Stored records
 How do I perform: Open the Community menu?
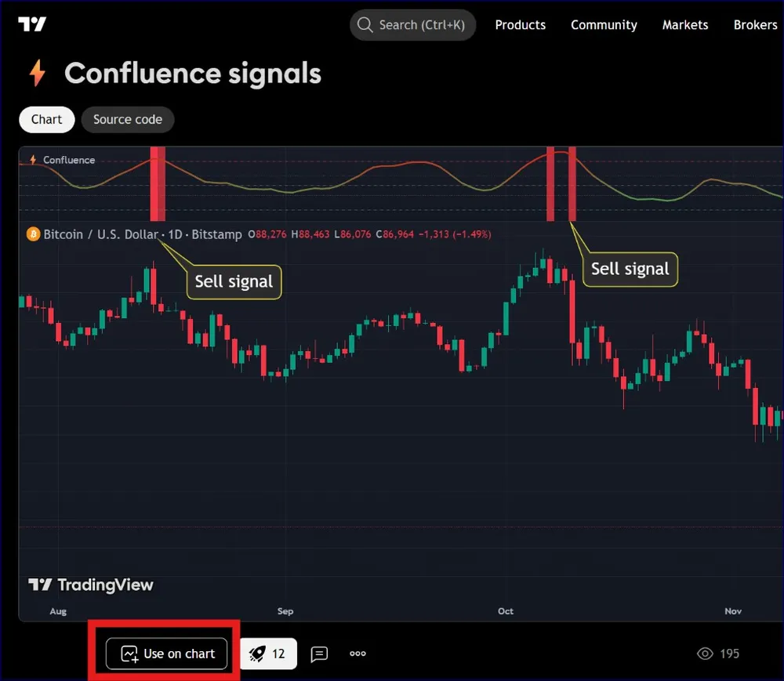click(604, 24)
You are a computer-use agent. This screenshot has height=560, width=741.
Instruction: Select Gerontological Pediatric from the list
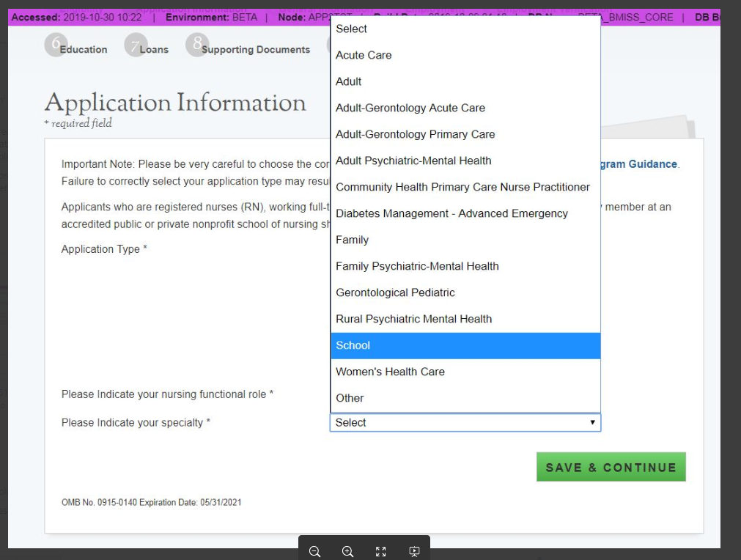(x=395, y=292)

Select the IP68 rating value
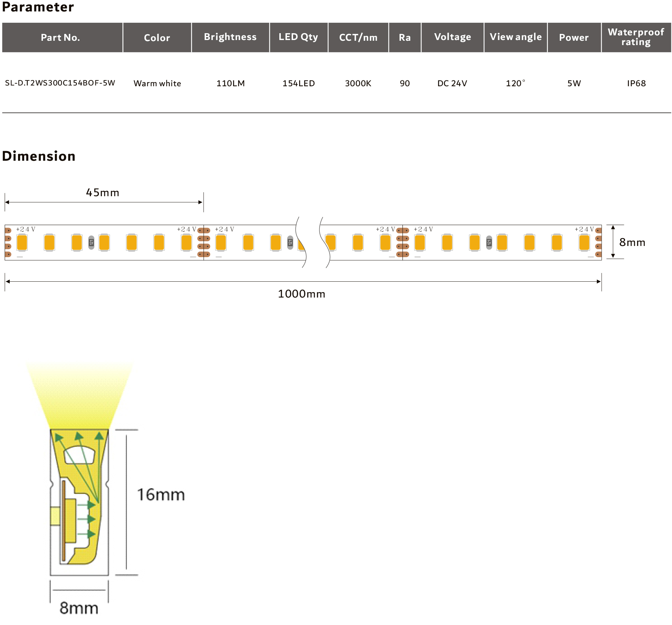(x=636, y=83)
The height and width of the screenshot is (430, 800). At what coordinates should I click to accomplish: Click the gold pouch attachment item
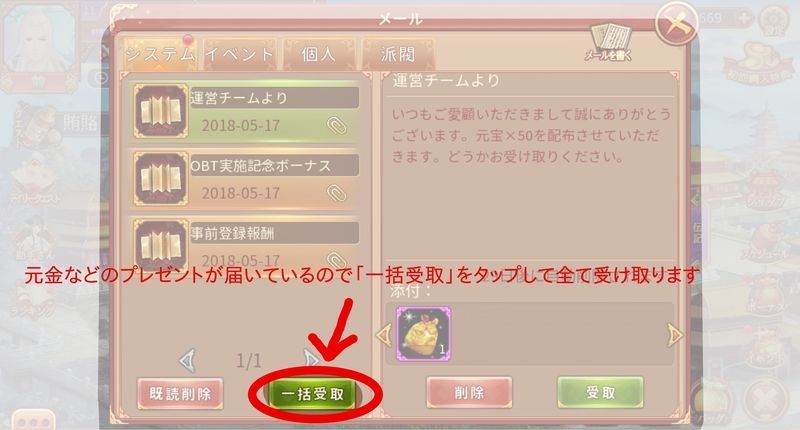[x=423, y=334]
--
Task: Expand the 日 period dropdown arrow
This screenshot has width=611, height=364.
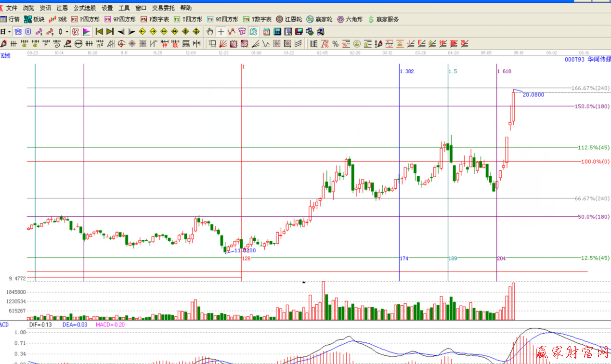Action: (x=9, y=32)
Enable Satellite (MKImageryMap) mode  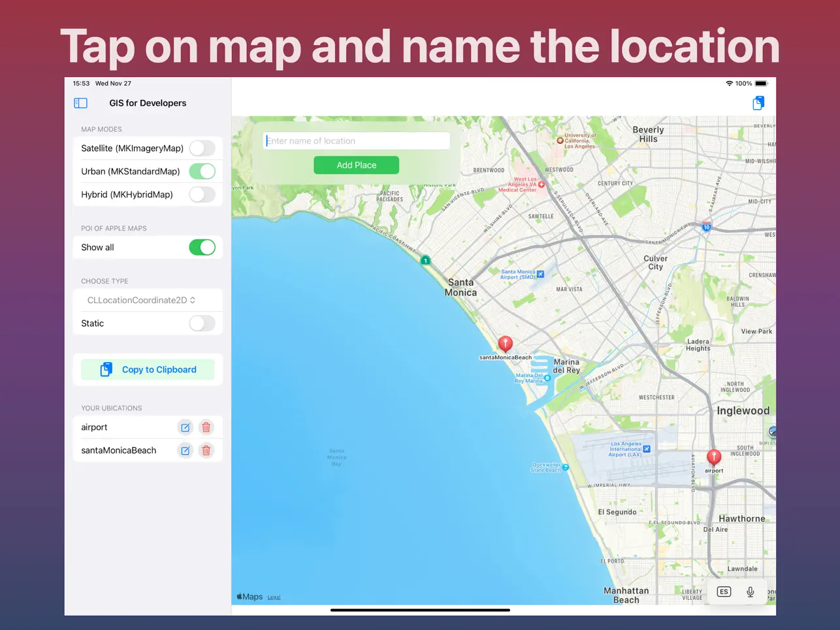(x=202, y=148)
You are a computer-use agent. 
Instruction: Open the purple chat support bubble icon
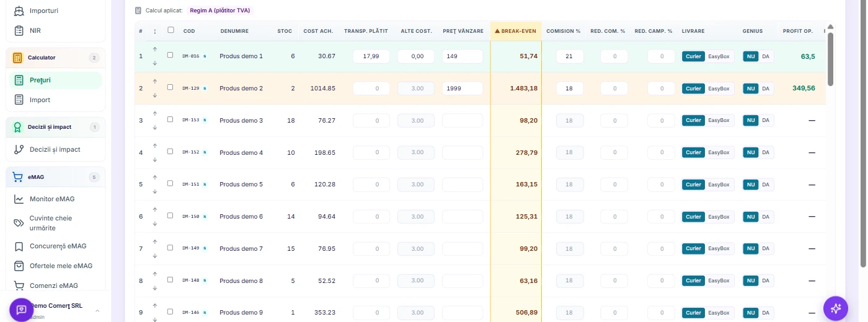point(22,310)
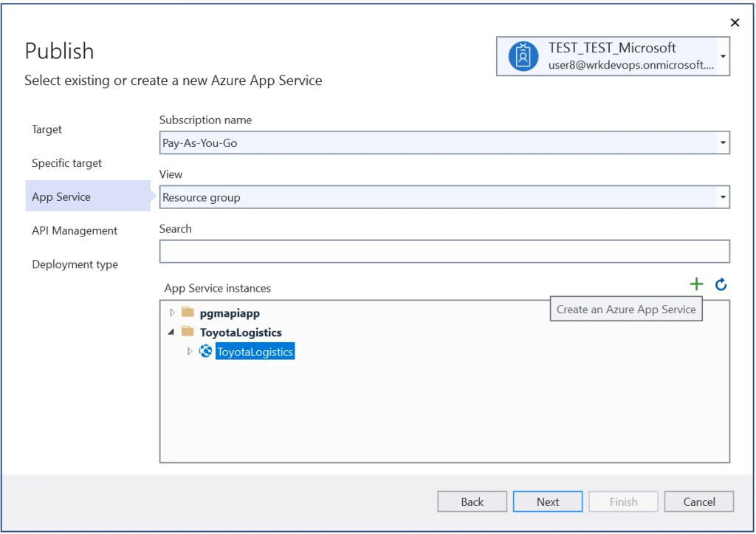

> **Prompt**
Whenever a line includes the word "computer", pull it out of the entries.

> **Exercise solution**
You are a computer-use agent. This screenshot has height=560, width=741.
You are a computer-use agent. 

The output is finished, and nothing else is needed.